Mi rivolse un largo sorriso, e mio malgrado, sorrisi a mia volta. La Duchessa di Pardloe era piccola, bionda, elegante – e senza dubbio, una peste. Inoltre, era evidente – non lo stava nascondendo – che amava suo marito ed era preoccupata per lui.
«E dal momento che immagino che attualmente mio marito non sia in nessuno dei vostri letti, vi ha per caso detto dove stava andando?»
[fine dell’estratto]

*Ritratto: Pierre-Auguste Renoir: Confidenze, 1878 


domenica 22 giugno 2025

Libro 10: Pensieri su Hal

[Claire, nel suo ambulatorio, sta cominciando a fare I bagagli. NOTA PER EVITARE CONFUSIONE – NON STA PARTENDO PER CERCARE HAL; I SUOI PREPARATIVI (PER ANDARE A TROVARE QUALCUNALTRO – O ALCUNI ) SEMPLICEMENTE LE FANNO PENSARE A LUI]
Come preparare i bagagli per un'operazione di salvataggio in cui non si ha idea di dove ci si troverà, per quanto tempo o in quali circostanze?
Vestiti… certo, la possibilità di dover socializzare con il tipo di persone che poteva essere scontenta del mio normale guardaroba era remota, ma non potevo neanche non essere presa in considerazione del tutto. Avremmo potuto avere bisogno della buona volontà di qualcuno influente.
Avevo due abiti da sera che potevano essere definiti decenti, uno dei quali aveva bisogno di essere rammendato… ma il pensiero di qualcuno influente ineluttabilmente deviò il mio ingranaggio mentale verso pensieri su Hal.
Dov’era quel dannato uomo?

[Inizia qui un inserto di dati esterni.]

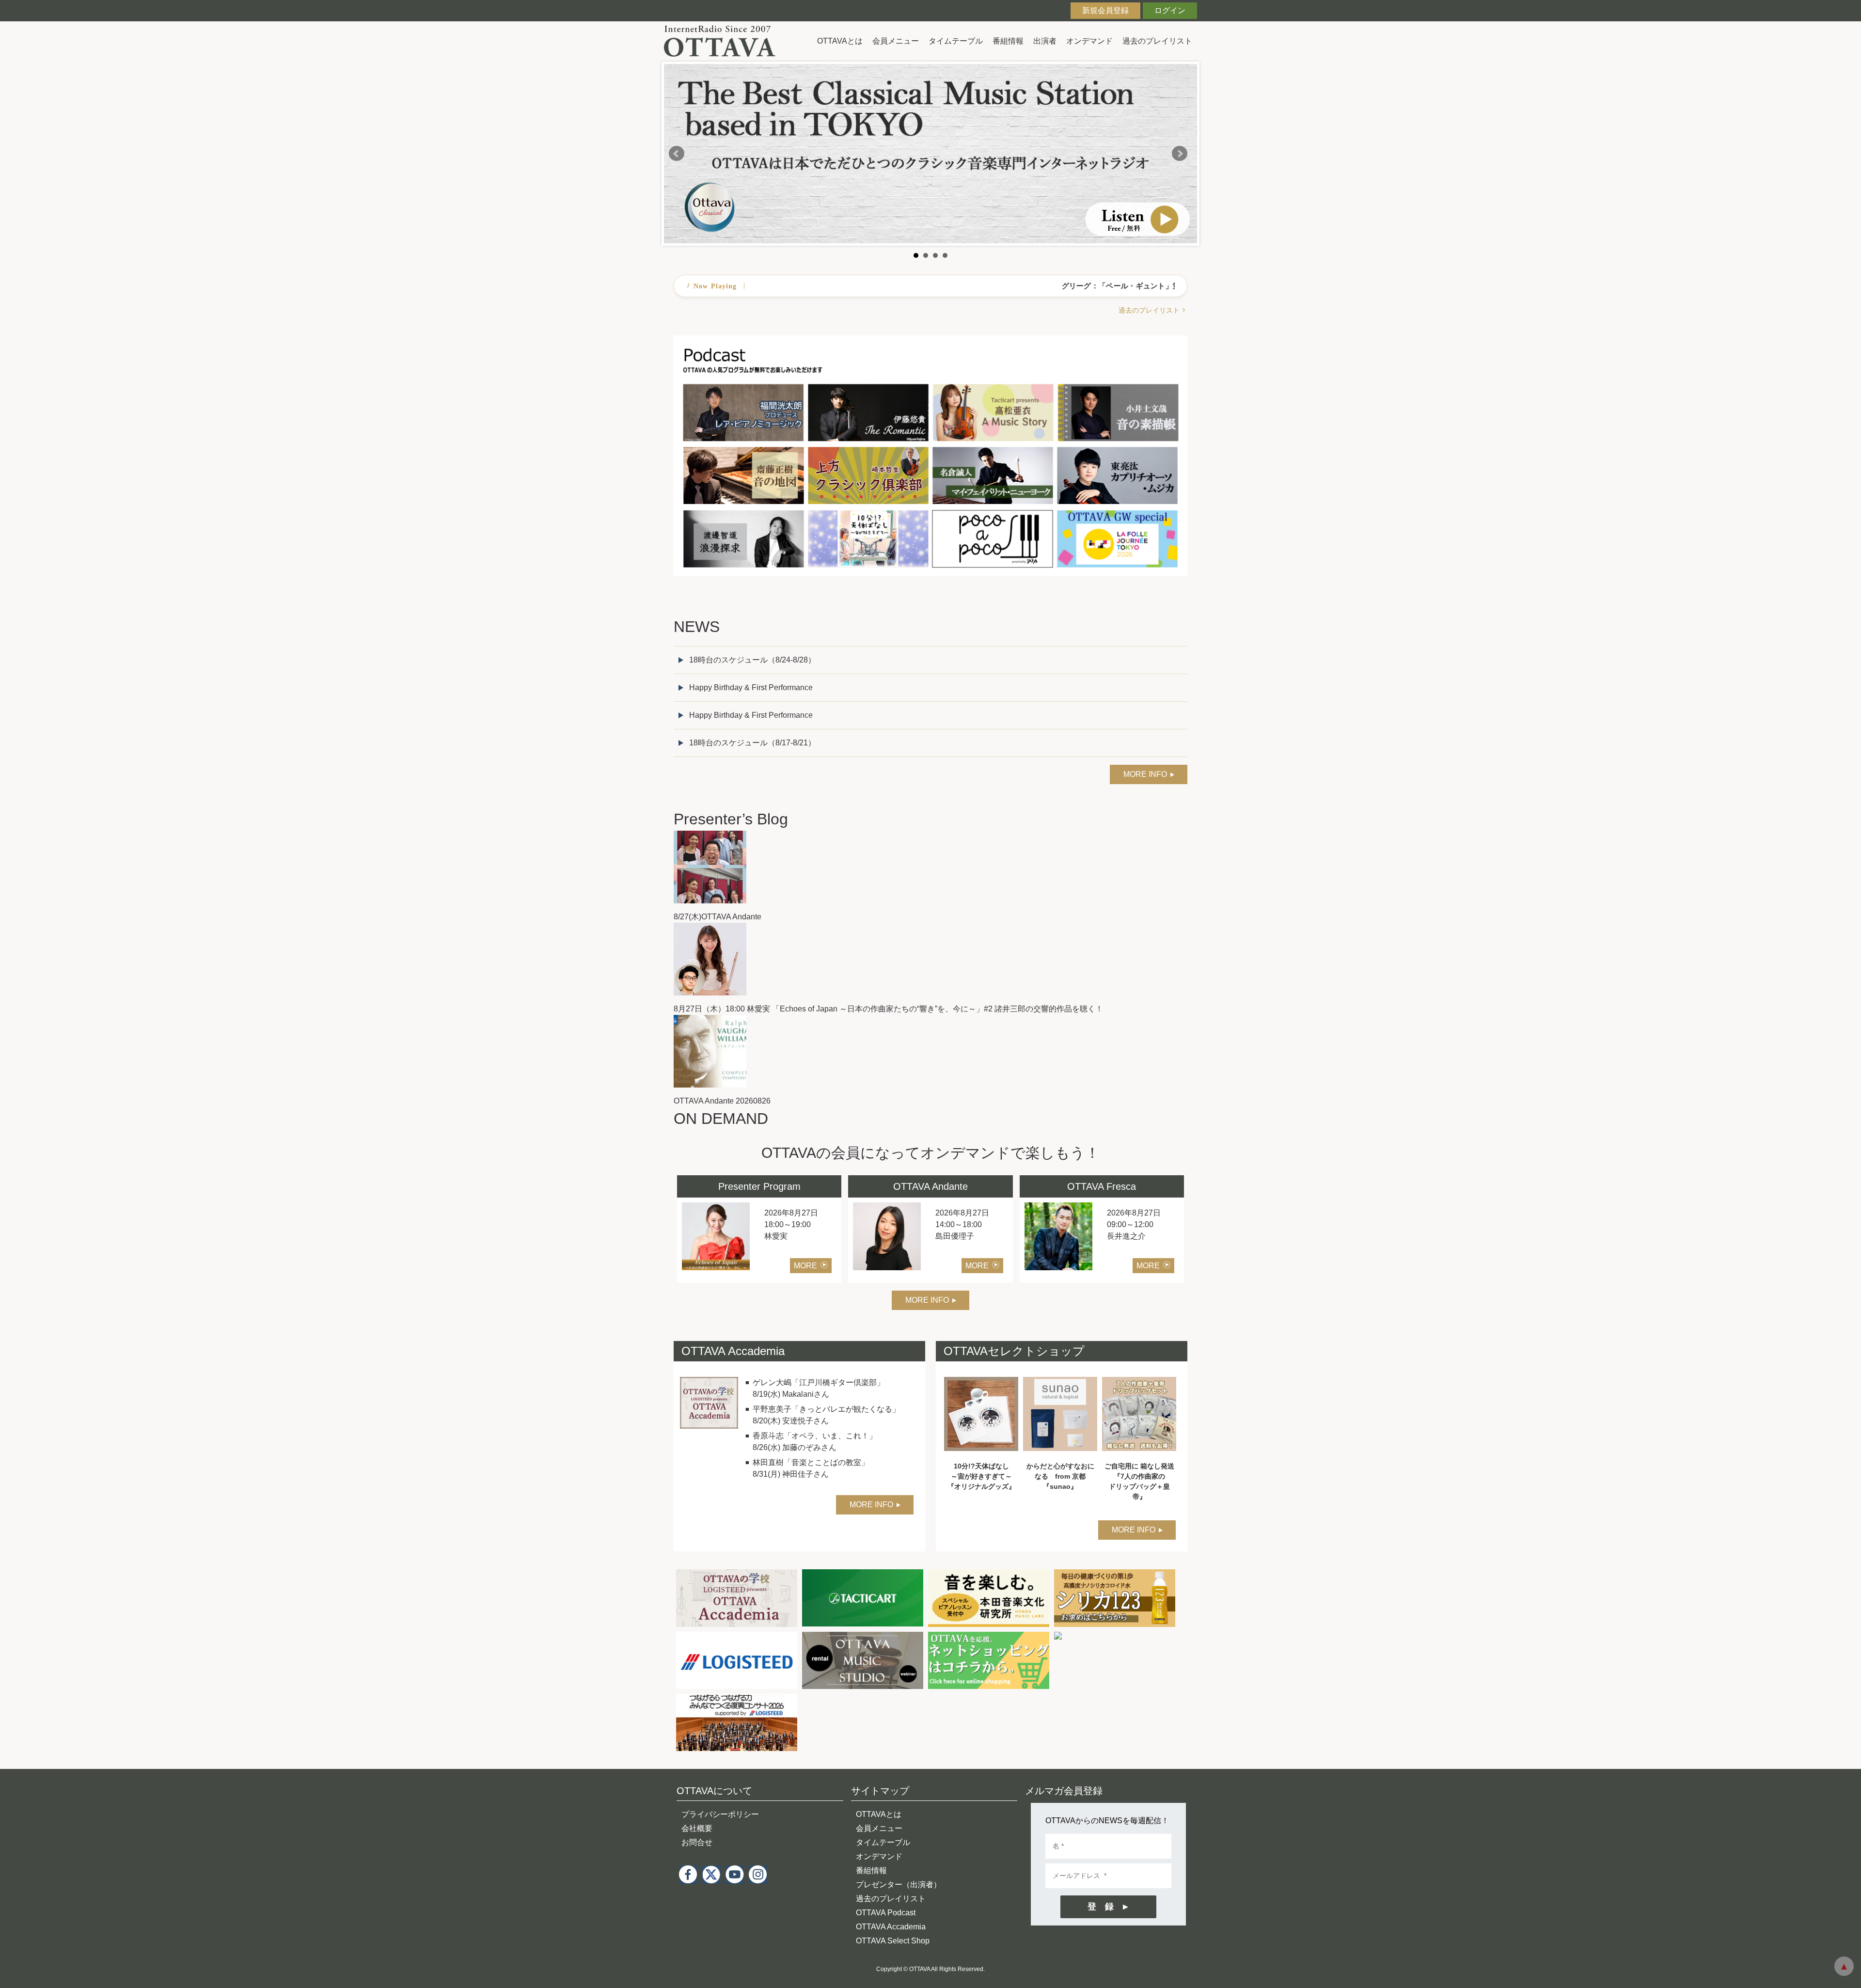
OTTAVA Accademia (891, 1927)
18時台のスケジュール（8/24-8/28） (752, 660)
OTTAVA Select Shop (893, 1941)
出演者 (1045, 41)
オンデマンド (1089, 41)
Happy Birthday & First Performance (751, 687)
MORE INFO (1145, 774)
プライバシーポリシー (720, 1814)
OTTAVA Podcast (885, 1913)
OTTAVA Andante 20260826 (722, 1101)
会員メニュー (895, 41)
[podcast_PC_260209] (930, 341)
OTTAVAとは (840, 41)
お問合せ (696, 1842)
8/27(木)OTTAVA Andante (717, 917)
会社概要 (696, 1828)
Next (1179, 153)
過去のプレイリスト (1157, 41)
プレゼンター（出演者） (898, 1884)
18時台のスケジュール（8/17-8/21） (752, 743)
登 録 (1101, 1906)
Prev (676, 153)
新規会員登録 (1105, 10)
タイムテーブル (956, 41)
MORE (805, 1266)
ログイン (1169, 10)
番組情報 (1008, 41)
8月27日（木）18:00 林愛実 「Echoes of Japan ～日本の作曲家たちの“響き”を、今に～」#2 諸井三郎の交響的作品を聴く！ (888, 1009)
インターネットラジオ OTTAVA (723, 41)
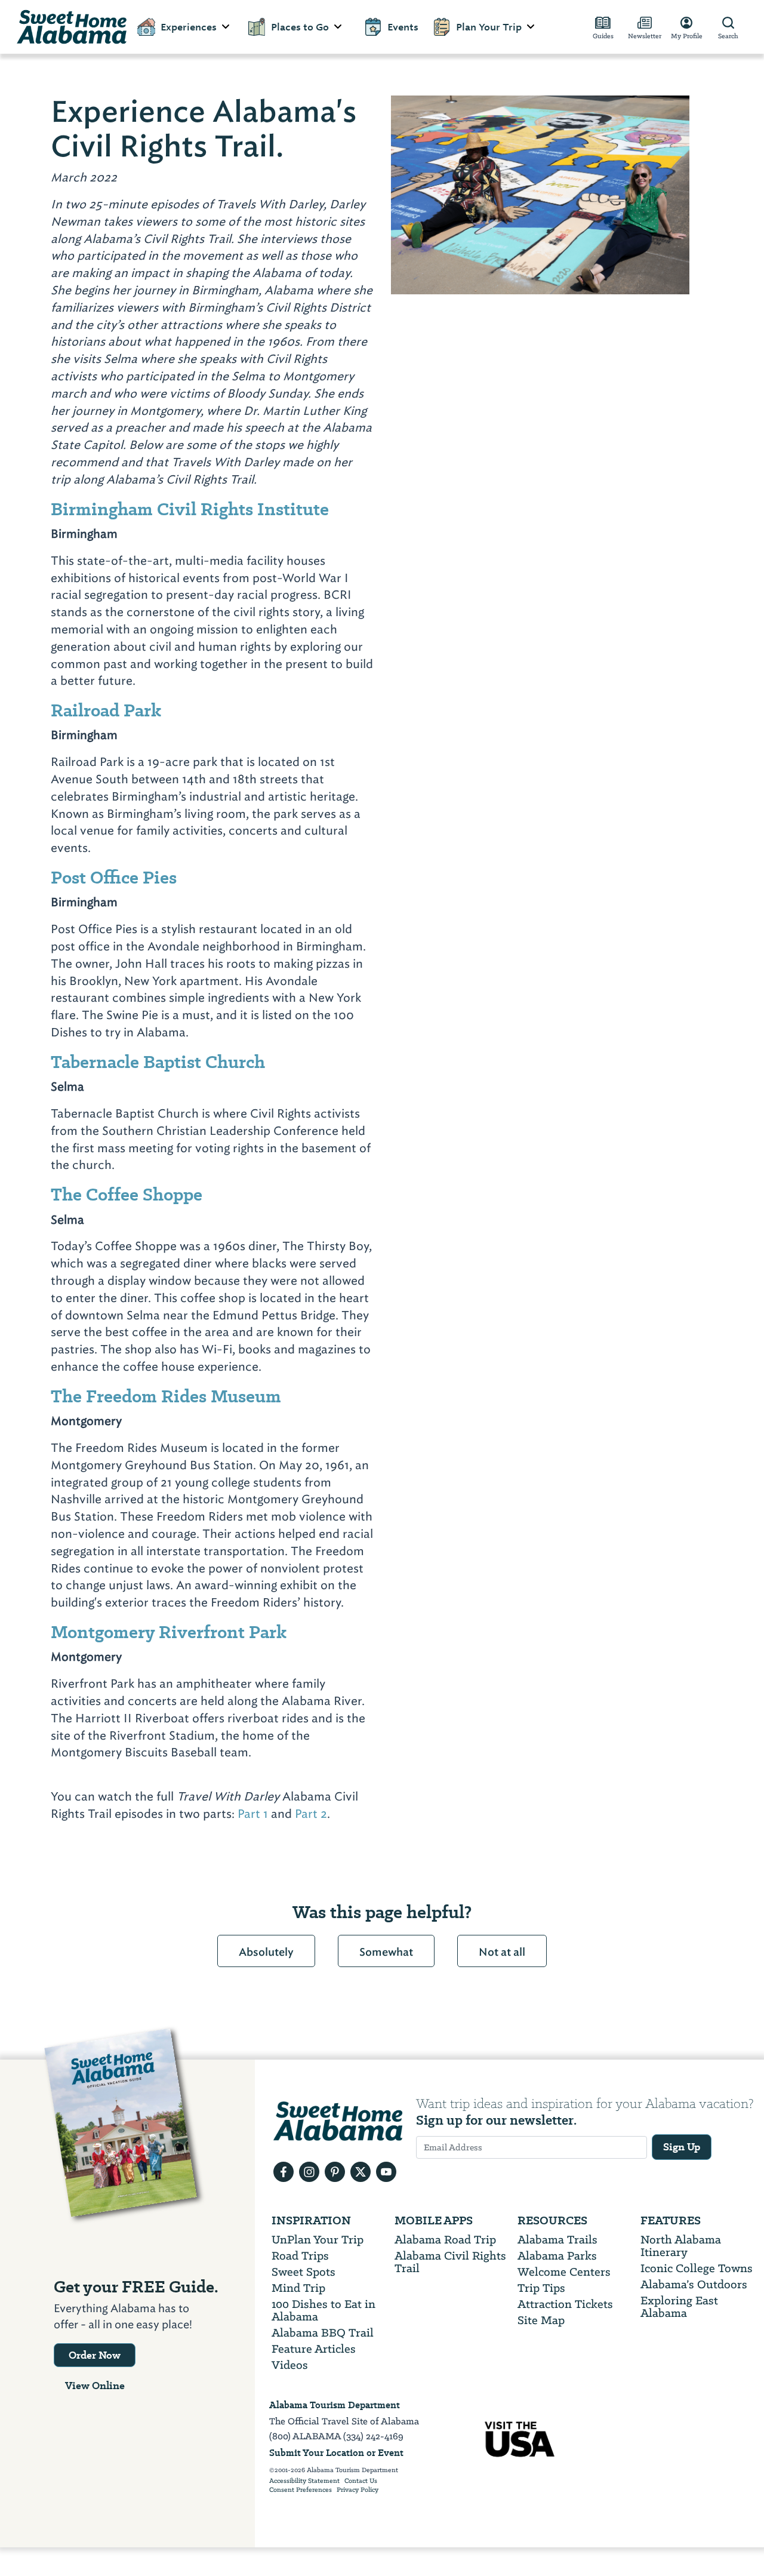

William pensava che suo zio fosse diretto a New York con l’intento di trovare il suo figlio maggiore errante, vivo o morto e … per fare cosa?
Avevo abbastanza familiarità con  sua Grazia, il Duca di Pardloe, da pensare che mentre era testardo quasi quanto Jamie, i suoi sentimenti verso la sua famiglia erano quasi altrettanto esigenti. Dovendo scegliere tra essere fucilato per diserzione e lasciare il suo figlio maggiore in una posizione pericolosa, molto probabilmente, Hal avrebbe scritto a Sir Henry Clinton una lettera in cui dichiarava il suo intento immediato di lasciare l’esercito per un impegno personale, e proseguito con una nota concisa indirizzata a “A chi di dovere” dichiarando che sarebbe stato felice di presenziare alla corte marziale quando era più comodo all’esercito, al suo ritorno.
Che avrebbe fatto quel maledetto uomo se avesse avuto un altro attacco di asma, per strada? Be’ gli avevo insegnato come respirare durante un attacco, così sarebbe potuto sopravvivere…
Sospirai, recitai una breve preghiera per Harold, Duca di Pardloe, stupido e padre, e allungai la mano per prendere un pacchetto di rametti di Ephedra dal secondo scaffale. Per ogni eventualità.